Economic migrants from the South American mainland may not be the only illegal entries breaching the borders of Trinidad and Tobago in recent times. Unwanted bugs and pests, agricultural products from countries not authorized to do so and other illegal substances such as drugs can now be added to that list. In short, the unit is the first line of defense in pest surveillance and diseases by the issuance of permits and the inspection of cargo at our nation’s ports of entry.
Those were some of the concerns voiced by at least six plant quarantine guards who have been ordered to sit in a room at Centeno Research Division since March 2020. They said that they have been told by their superiors that the decision had been taken because of the emergence of Covid-19. However, they noted from the start of Covid-19 until the present, food and other agricultural imports have continued in the country as usual.

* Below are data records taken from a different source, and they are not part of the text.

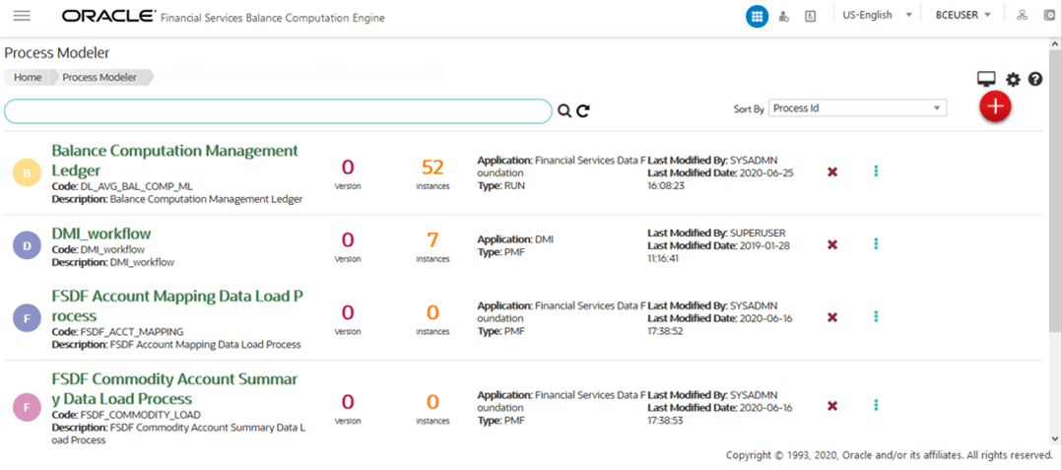Open three-dot menu for FSDF Commodity process

tap(876, 405)
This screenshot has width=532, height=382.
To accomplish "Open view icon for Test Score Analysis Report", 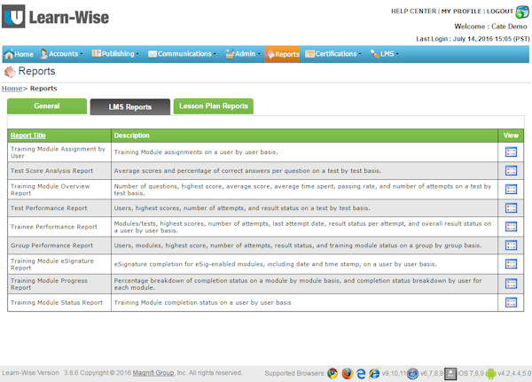I will point(510,170).
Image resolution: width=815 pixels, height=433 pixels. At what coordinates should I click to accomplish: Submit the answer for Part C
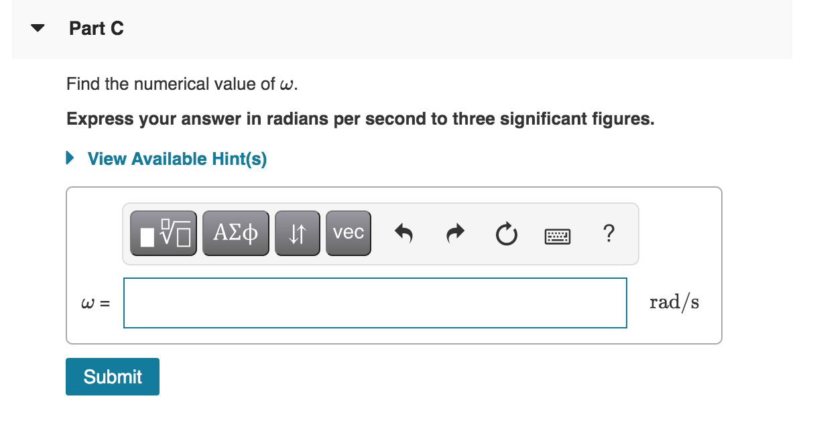(112, 376)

The main spokesperson for the guards said, “Although we have been receiving our monthly salary, the work we have been appointed to perform according to the Plant Quarantine Regulations/Act is not being done since the five agricultural assistants recently hired to do so are inexperienced, and in any case, five persons cannot be expected to man all the ports of entry effectively.” The spokesperson also told PSA Media that there are presently 12 plant quarantine guards who have been working since 2016 but until Covid-19 have now been relegated to do absolutely nothing besides data entry work which is not under their job specifications. They also questioned the decision to have five assistants do the same job that they had been doing while blaming Covid-19 for their detention at Centeno Research Division.
In speaking with PSA Media this week, the guards who preferred to remain nameless noted that while all ports of entry require their specialized skills, they singled out two ports that were of major concern. The Piarco International Airport and the port at Cedros. They said that the Piarco International Airport is a 24-hour job where plant and food imports come in at any given hour through passengers and cargo and there were also imports during the period when the country’s borders were closed. “The office at the airport where plant quarantine guards worked had been closed since that period of the border closure in March 2020.” They added since the reopening of the borders(airport) someone will work there only between 8am to 4pm but there would be no one after that time and during the weekends.

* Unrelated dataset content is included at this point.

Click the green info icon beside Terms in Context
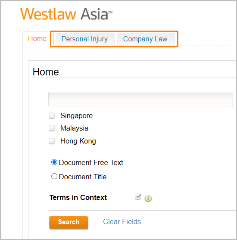The width and height of the screenshot is (237, 240). tap(148, 198)
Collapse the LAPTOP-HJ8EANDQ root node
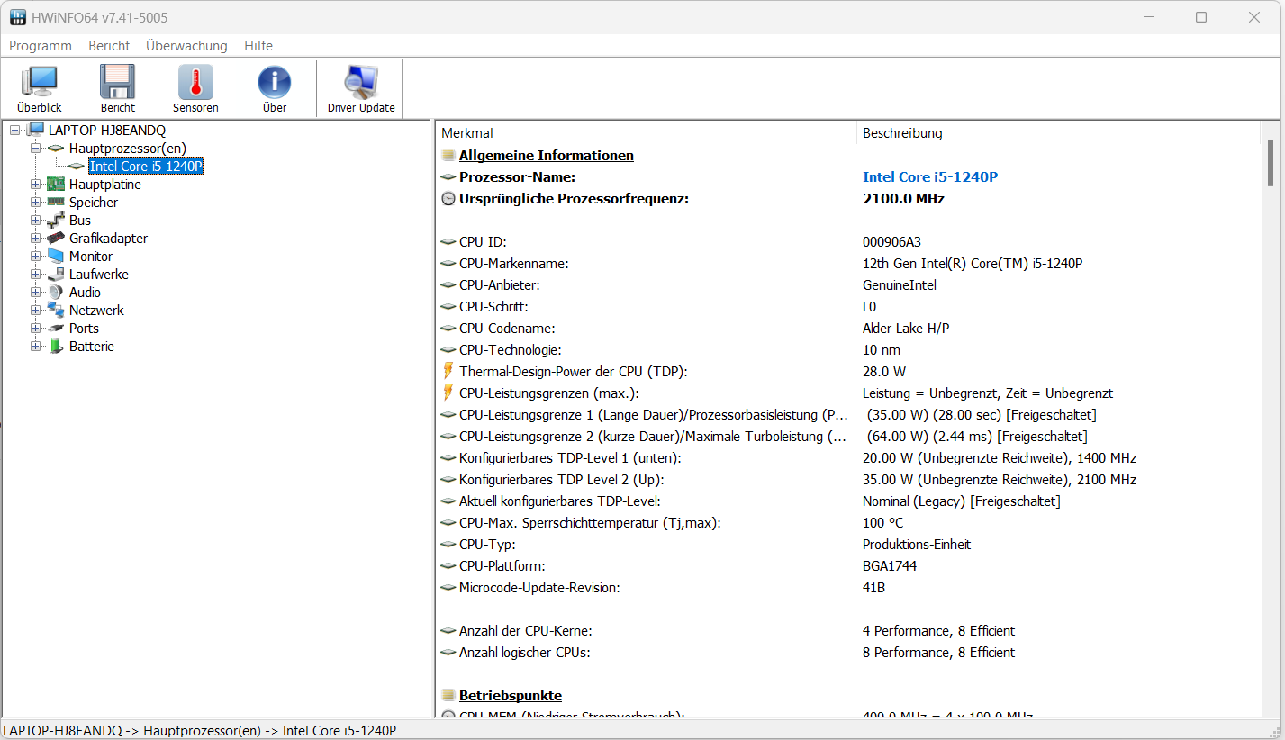 pyautogui.click(x=15, y=131)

With regards to the Cedros port, they said that it had been seeing increased activities from as far back as 2016 and has been increasing ever since. They noted that there is hardly anyone there to oversee what is being brought into the country and noted that major vegetables, citrus, and livestock are being brought in from South America, which are countries that Trinidad and Tobago does not import those products from, since they do not meet the trade requirements. They said: “That is something that must concern the agricultural society as well as consumers in this country because a lot of the produce being sold on the local market is coming through that Cedros port and proper inspection is not being done since customs and excise officers are not taking up the responsibility and have pointed out that they will not do the job that plant quarantine guards should be doing.” In any case, they added, “Customs are not trained to look for what we look for.” One of the guards also noted that the previous management team wanted to place guards permanently at the Cedros port although it is not an official port of entry.
The spokesperson also pointed out that the fruit flies in Venezuela are also a serious risk to this country. “But when you look at all these cheap citrus selling right now on the streets of Trinidad, the majority of it is coming from South America.”
“When you see people in this country start to get sick from consuming lava and other things that are not supposed to enter our country because things lay eggs in it and it is not being inspected and it is being put on the shelves for the public to purchase and they or their children get sick and their family gets sick then that is when the Minister will realize how serious it is what they have allowed to happen with plant quarantine.” Another guard pitched in.
Apart from the Piarco International Airport and the Cedros port the guards also noted that the Queen’s Wharf in Port-of-Spain is also a major entry point where various unwanted pests such as sweet potato weevil, mealybugs, fruit flies, red palm mites, and the giant African snails are looked out for. The goods from the Queen’s Wharf come in from other Caribbean countries. The guards also pointed out that some of these invasive pests can destroy the country’s agricultural industry and flora and fauna.
While speaking to a more senior person at the Centeno research centre, he gave another reason that the technocrats have given for the guards not to perform their duties. He said, “An online system is being used to clear containers presently. Once the paperwork is uploaded then the container is released for clearing. However, the senior personnel indicated that while the online system has its efficiency it is limited and cannot inspect the goods physically.
The guards have noted to PSA Media that they would like to return to their duty to secure the borders of Trinidad and Tobago.
In speaking with Susan Shurland, Acting Permanent Secretary at the Ministry of Agriculture she said that the matter is currently before the Chief Personnel Officer and noted that it was all that she is willing to say on the matter at present.